There have been few independent studies of these criminal risk assessments. In 2013, researchers Sarah Desmarais and Jay Singh examined 19 different risk methodologies used in the United States and found that “in most cases, validity had only been examined in one or two studies” and that “frequently, those investigations were completed by the same people who developed the instrument.”

Their analysis of the research through 2012 found that the tools “were moderate at best in terms of predictive validity,” Desmarais said in an interview. And she could not find any substantial set of studies conducted in the United States that examined whether risk scores were racially biased. “The data do not exist,” she said.

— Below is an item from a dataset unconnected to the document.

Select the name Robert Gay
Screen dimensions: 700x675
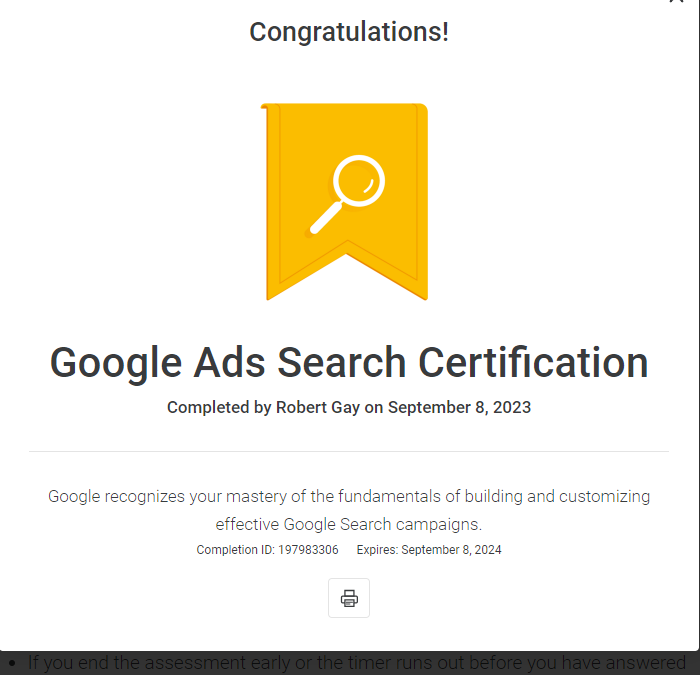coord(318,408)
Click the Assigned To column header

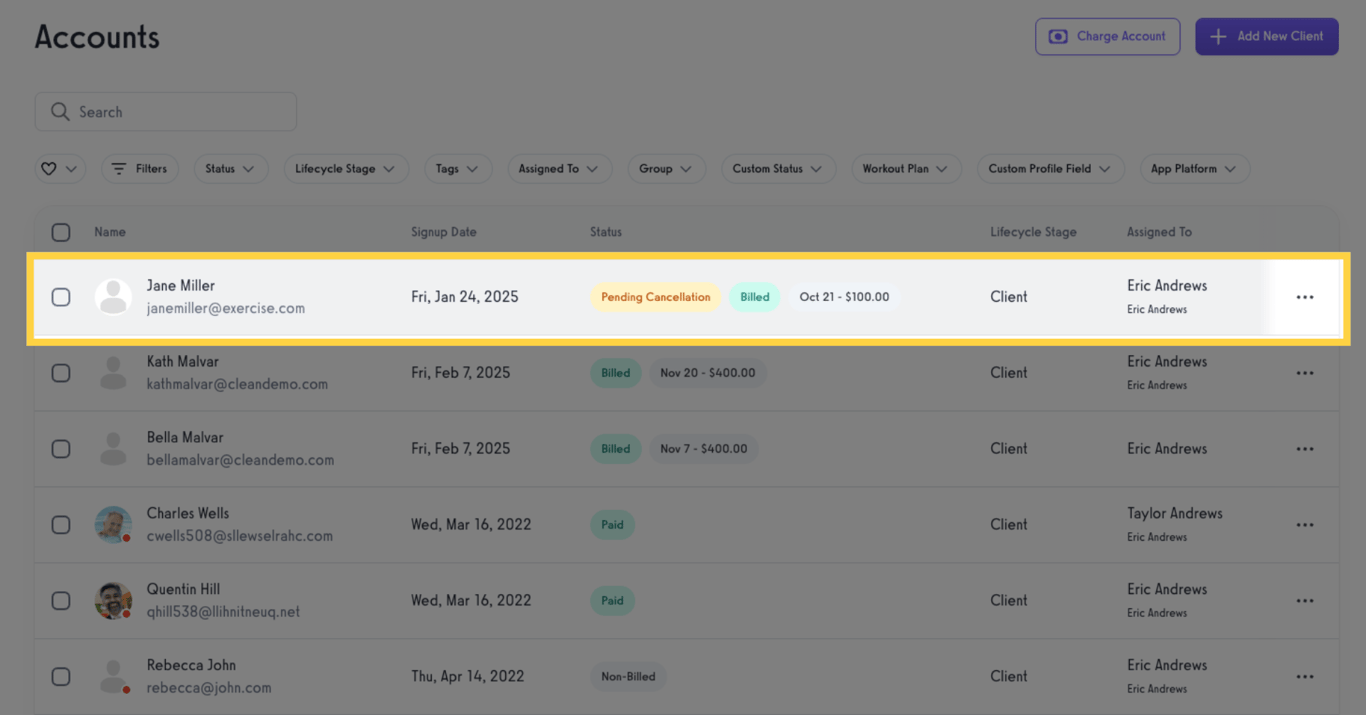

Since then, there have been some attempts to explore racial disparities in risk scores. One 2016 study examined the validity of a risk assessment tool, not Northpointe’s, used to make probation decisions for about 35,000 federal convicts. The researchers, Jennifer Skeem at University of California, Berkeley, and Christopher T. Lowenkamp from the Administrative Office of the U.S. Courts, found that blacks did get a higher average score but concluded the differences were not attributable to bias.

The increasing use of risk scores is controversial and has garnered media coverage, including articles by the Associated Press, and the Marshall Project and FiveThirtyEight last year.

Most modern risk tools were originally designed to provide judges with insight into the types of treatment that an individual might need — from drug treatment to mental health counseling.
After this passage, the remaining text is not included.